The general aim is to move away from the notion that being reliant on one mechanism is preferable to interacting with different stakeholders and being more diverse in the channels used.

For companies that have seen revenue falls, reacting well when the recovery comes will be very important. They should already be planning scenarios of readiness, and how to help customers deal with the drive to handle a lot of pent-up demand.

For orthopedics companies, planning their return to normal is really critical. But for all sectors, scenario modeling is a critical activity. However, very few companies will be in a position where they need to make contingency moves. “A lot of the time, it’s about understanding the scenarios and being ready to take creative steps, even during uncertain times.”

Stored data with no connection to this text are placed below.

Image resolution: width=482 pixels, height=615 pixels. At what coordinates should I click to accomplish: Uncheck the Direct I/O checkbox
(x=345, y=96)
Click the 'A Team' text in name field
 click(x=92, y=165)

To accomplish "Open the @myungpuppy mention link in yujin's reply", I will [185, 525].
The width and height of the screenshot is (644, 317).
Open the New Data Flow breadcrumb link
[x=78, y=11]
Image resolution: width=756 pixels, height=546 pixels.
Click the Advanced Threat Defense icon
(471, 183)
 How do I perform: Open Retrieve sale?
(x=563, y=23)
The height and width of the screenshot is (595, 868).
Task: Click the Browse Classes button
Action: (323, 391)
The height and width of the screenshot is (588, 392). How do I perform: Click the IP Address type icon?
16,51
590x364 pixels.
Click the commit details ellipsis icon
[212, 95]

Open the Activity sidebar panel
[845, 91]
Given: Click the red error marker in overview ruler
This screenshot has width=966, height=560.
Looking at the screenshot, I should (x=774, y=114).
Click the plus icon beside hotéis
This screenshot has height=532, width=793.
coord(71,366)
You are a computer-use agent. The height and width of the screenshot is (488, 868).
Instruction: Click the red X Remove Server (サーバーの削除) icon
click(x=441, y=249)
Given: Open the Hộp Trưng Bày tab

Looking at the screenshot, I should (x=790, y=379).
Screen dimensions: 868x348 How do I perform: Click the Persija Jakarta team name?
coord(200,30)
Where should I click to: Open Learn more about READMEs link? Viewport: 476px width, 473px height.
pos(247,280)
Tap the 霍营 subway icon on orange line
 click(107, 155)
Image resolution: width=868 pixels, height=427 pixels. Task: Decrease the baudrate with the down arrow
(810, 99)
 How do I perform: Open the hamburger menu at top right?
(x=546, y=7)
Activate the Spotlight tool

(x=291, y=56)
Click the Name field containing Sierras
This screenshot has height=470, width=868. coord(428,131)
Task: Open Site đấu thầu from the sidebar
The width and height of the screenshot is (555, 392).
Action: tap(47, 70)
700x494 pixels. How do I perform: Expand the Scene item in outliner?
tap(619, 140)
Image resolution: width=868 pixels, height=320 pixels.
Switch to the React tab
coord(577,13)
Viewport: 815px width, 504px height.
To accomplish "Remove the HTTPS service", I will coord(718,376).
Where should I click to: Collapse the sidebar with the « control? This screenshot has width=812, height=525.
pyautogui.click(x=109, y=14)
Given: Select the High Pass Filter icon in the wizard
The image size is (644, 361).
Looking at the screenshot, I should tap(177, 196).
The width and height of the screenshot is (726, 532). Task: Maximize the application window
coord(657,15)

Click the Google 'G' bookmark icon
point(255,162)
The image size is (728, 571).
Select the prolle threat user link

Many people in the organization, working for home during lockdown maybe, will have had time to pause, and this is a useful opportunity for them to start thinking about building new capabilities for the future. “It might be tempting for some to view it as ‘when can I get back to the old world,’ but that is a wasted opportunity. Rather, they should be asking ‘ what do I need to build while I’m shut away’.” This forces them into thinking about those silver linings of the COVID-19 crisis that will guarantee their future.

This includes developing the tools that had not readily been adopted because they did not fit into the dominant business model. Companies have perhaps not focused their utilization, as they did not want to take their people out of the field and build a new jigsaw, said Chapman.

What will the world look like when COVID-19 is a thing of the past, whenever that time arrives? Companies will still have to be heads down, focusing on their core businesses and operational priorities. But they will also have to lift their head ups and take a wider view. For example, as Chapman put it, paying the reps’ variable comp is urgent, but it’s not important from a long-term viewpoint. And companies should get ready for the future, because business will never be quite the same again.